-- start of TEXT EXCERPT --

# another garment on Brother KH891



## busysuzy (Jun 21, 2012)

Just received my knitting Machine Monthly mag in the post today, loved Bill King's Waterfall pattern :-D so made it in a few hours


----------



## grandma jean (Dec 15, 2011)

lovely design you are making me wish i had never got rid of my knitting machines. i hope they went to good homes though as i took them to a local charity shop. they didn't stay in the window for long that's for sure


----------



## susieknitter (Jul 14, 2011)

That is absolutely beautiful. I wish I hadn't stopped buying the Knitting Machine Monthly now. I shall have to sit and study it to see if I can work it out, to put into my machines garment design program. No, maybe I will see if I can borrow the mag from a friend. You have done a brilliant job.


----------



## Leonora (Apr 22, 2011)

That is so beautiful, I wish I still had my KH891.

-- end of TEXT EXCERPT --

(WRITTEN EXERCISE) Reproduce the Brother KH891 forum thread word for word, from "That is absolutely" up to and including "had my KH891.".

-- start of DATA LINES --

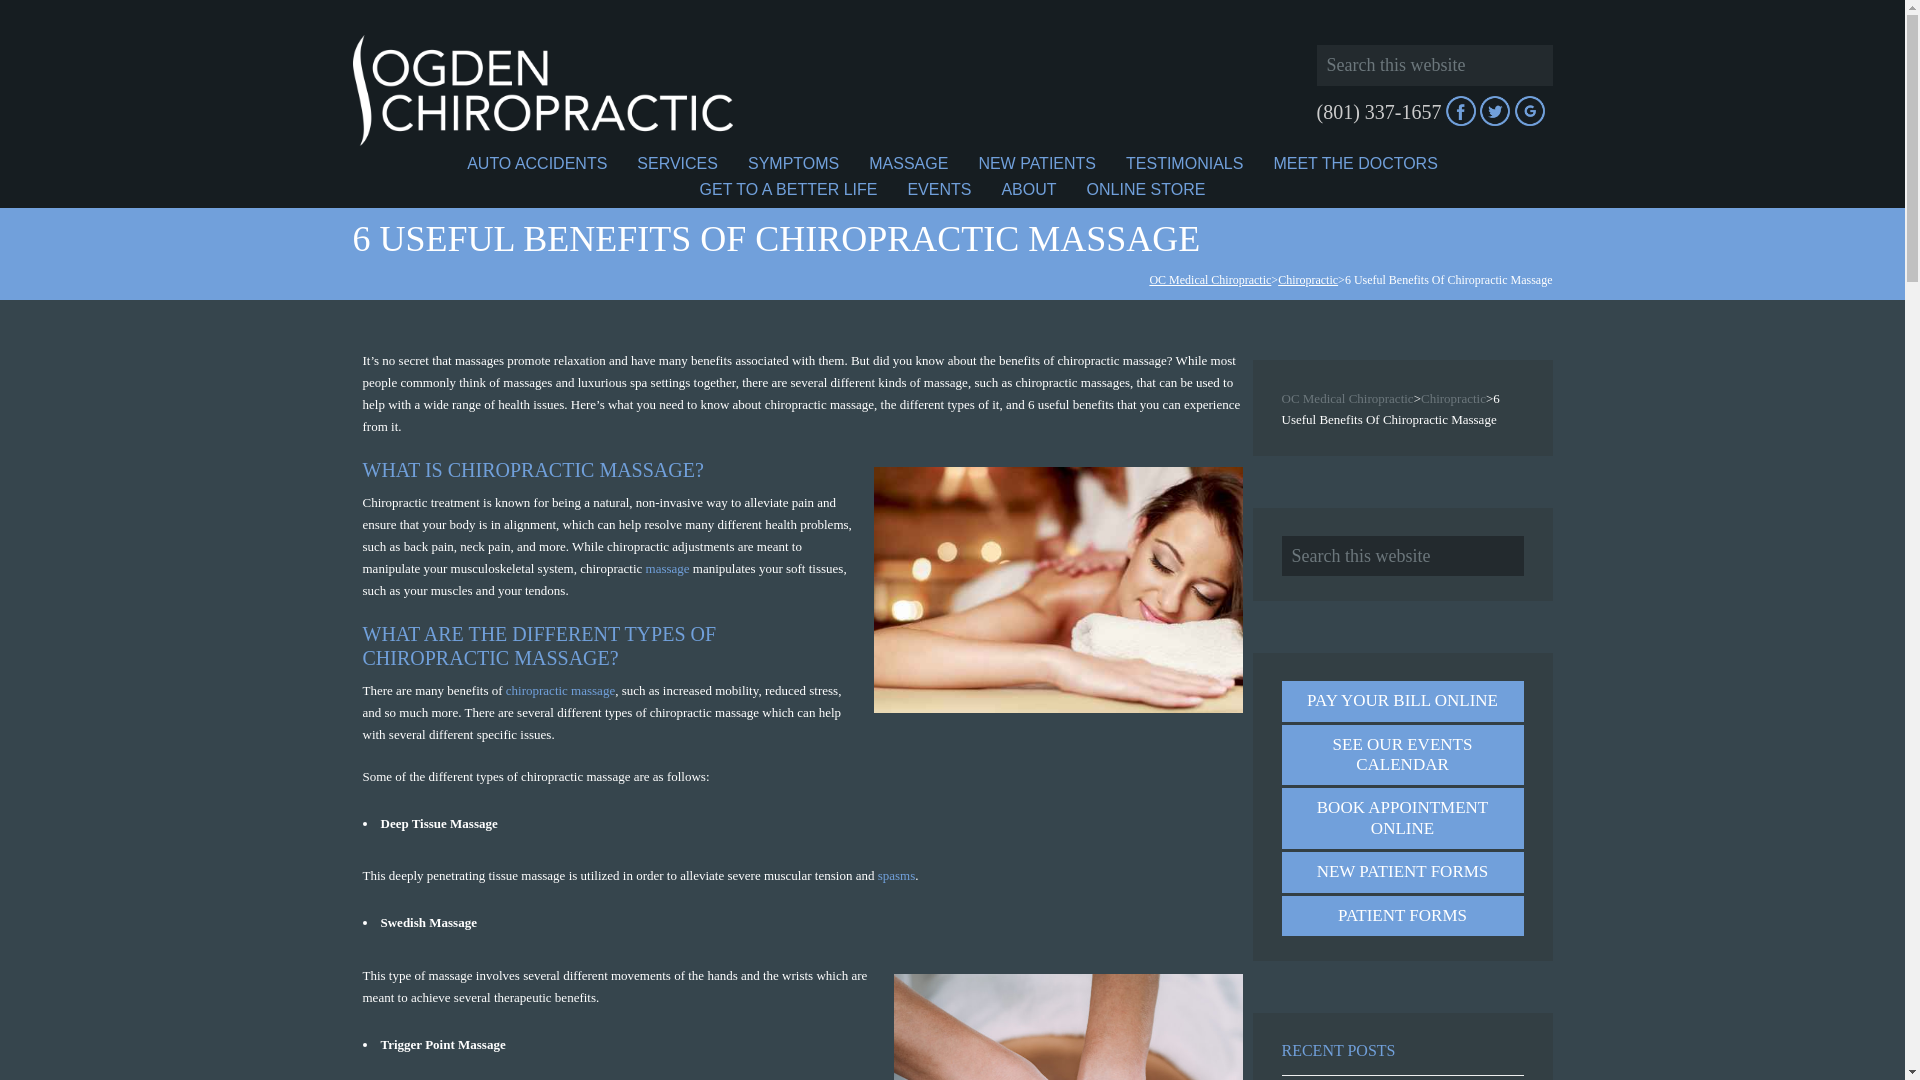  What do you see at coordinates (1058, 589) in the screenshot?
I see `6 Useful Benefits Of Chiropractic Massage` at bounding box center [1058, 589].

-- end of DATA LINES --

(TASK ANSWER)
That is absolutely beautiful. I wish I hadn't stopped buying the Knitting Machine Monthly now. I shall have to sit and study it to see if I can work it out, to put into my machines garment design program. No, maybe I will see if I can borrow the mag from a friend. You have done a brilliant job.


----------



## Leonora (Apr 22, 2011)

That is so beautiful, I wish I still had my KH891.